Arendt referia-se ao regime nazi, na Alemanha, entre 1938 e 1945 e ao regime estalinista, na União Soviética, entre 1935 e 1953, mas esta noção de terror e da procura do domínio totalitário cola-se, na atualidade, por exemplo, ao autoproclamado Estado Islâmico que, a partir de 2014, passou a dominar uma grande parte do território do Iraque e da Síria, aí se estabelecendo como um califado. E cola-se igualmente naquilo que Arendt considera ser uma consequência deste tipo de regimes que é a superficialidade do homem, por oposto à defesa

da dignidade humana (92).

Durante o século XX, a par dos regimes totalitários referidos, não faltam exemplos de regimes autoritários segundo as classificações clássicas.

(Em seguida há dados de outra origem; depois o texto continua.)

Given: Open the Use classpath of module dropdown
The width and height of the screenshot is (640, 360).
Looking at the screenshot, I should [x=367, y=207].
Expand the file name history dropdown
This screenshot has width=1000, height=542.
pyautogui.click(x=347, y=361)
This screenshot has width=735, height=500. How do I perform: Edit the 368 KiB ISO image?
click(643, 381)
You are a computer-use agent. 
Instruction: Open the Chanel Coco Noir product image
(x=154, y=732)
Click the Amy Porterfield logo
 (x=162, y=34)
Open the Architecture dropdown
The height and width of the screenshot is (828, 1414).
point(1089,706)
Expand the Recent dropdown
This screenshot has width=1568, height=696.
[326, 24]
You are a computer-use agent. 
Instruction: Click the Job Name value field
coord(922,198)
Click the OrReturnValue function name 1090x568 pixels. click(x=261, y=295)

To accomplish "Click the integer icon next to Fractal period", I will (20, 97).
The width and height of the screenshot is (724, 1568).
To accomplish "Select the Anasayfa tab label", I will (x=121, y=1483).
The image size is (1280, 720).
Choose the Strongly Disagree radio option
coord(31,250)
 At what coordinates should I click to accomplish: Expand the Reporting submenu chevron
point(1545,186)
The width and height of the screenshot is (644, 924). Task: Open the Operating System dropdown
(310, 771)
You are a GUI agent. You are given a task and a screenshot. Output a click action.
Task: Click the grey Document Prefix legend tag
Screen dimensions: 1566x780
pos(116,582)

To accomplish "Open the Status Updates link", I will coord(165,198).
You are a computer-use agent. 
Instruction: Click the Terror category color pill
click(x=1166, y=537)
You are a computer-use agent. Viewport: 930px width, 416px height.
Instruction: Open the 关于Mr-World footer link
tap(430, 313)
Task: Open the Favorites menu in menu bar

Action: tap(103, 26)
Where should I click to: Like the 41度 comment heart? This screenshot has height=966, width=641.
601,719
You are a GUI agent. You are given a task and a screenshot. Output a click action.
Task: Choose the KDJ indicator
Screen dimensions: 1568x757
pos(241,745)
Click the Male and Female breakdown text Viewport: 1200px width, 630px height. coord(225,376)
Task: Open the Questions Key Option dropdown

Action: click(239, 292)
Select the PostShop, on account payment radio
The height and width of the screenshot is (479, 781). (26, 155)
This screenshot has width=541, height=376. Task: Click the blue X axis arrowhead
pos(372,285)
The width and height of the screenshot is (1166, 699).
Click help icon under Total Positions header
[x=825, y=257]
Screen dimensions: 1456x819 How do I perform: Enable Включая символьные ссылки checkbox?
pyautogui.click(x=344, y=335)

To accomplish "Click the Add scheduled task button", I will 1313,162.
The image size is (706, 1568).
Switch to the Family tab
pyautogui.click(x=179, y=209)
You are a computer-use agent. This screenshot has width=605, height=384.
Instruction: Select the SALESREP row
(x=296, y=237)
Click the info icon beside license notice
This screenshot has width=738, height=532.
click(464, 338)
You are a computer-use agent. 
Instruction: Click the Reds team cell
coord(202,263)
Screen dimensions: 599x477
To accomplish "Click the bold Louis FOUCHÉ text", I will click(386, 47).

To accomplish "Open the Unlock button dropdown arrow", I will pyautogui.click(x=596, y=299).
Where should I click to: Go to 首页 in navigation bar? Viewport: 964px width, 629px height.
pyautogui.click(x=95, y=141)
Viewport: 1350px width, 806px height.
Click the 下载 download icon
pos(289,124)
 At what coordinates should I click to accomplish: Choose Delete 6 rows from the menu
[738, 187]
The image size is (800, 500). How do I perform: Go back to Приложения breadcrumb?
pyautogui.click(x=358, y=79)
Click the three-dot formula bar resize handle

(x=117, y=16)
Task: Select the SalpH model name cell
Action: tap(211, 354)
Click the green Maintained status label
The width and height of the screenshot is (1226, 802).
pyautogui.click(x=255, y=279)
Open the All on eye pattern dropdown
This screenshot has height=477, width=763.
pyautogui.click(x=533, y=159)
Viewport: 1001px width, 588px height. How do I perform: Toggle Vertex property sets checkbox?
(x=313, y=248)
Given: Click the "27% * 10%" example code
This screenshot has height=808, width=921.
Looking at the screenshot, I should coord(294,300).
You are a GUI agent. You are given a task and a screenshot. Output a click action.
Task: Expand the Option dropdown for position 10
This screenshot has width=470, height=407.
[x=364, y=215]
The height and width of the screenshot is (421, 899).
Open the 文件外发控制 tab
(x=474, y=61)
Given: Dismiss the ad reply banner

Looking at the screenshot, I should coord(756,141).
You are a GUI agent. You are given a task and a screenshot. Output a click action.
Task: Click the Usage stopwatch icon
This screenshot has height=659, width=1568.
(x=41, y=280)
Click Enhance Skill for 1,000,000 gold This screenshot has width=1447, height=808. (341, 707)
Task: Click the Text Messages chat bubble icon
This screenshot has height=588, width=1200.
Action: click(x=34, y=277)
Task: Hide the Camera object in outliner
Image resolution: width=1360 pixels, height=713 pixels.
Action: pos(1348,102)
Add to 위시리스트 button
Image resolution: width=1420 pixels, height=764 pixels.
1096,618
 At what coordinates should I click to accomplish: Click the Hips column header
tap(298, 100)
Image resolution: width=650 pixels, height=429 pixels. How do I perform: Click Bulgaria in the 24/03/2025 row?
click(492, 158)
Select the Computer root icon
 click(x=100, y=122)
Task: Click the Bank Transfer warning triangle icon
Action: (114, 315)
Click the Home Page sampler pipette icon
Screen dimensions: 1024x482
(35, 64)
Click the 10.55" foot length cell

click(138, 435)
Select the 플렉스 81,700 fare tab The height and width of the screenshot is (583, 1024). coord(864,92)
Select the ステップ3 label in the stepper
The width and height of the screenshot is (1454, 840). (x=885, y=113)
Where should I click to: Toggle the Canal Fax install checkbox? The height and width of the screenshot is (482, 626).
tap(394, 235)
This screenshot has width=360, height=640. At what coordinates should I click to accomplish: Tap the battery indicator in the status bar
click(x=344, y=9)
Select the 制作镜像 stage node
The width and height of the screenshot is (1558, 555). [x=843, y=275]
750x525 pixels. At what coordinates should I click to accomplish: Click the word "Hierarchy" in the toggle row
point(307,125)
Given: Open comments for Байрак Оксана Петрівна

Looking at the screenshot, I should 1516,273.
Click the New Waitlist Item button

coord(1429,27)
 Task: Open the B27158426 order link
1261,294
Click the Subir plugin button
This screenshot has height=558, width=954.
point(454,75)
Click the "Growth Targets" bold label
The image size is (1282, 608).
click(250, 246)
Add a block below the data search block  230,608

Cabem, aqui, por exemplo, os regimes fascistas de Mussolini, em Itália ou de Franco, em Espanha e os regimes ditatoriais de Salazar, em Portugal, de Pinochet, no Chile, de Mobutu, no Zaire, de Somoza, na Nicarágua, de Trujillo,

em São Domingos, ou do imperador Bokassa, na República Centro-Africana (93). Apesar das

particularidades de cada um deles, têm, em comum, a imagem forte do seu líder, a proteção coerciva do exército, a ausência ou a repressão de partidos políticos opositores e a constituição de uma rede clientelar a quem se distribui património e direitos, aqui se incluindo muitas vezes os próprios líderes. Distribuição essa legitimada apenas pelo próprio exercício do poder, sem cuidar de atender a direitos pré-constituídos ou reivindicações de direitos de igualdade individual.

(90) Cf. Hannah Arendt, As origens do totalitarismo, Lisboa, Publicações Dom Quixote, 2016, p. 611.

(91) Ibid., p. 615.

(92) Referindo-se ao sistema totalitário, Arendt refere que «os que manipulam esse sistema acreditam na própria

superficialidade tanto quanto na de todos os outros e os assassinos totalitários são os mais perigosos, porque não se importam se estão vivos ou mortos, se jamais viveram ou se nunca nasceram (…). Os acontecimentos políticos, sociais e económicos de toda a parte conspiram silenciosamente com os instrumentos totalitários inventados para tornar os homens supérfluos». Cf. Hannah Arendt, op. cit., p. 608.

(93) Estes exemplos foram quase todos recolhidos da obra do professor de ciência política Jean Baudouin, Introdução à sociologia política, Lisboa, Editorial Estampa, 2000, pp. 177-182.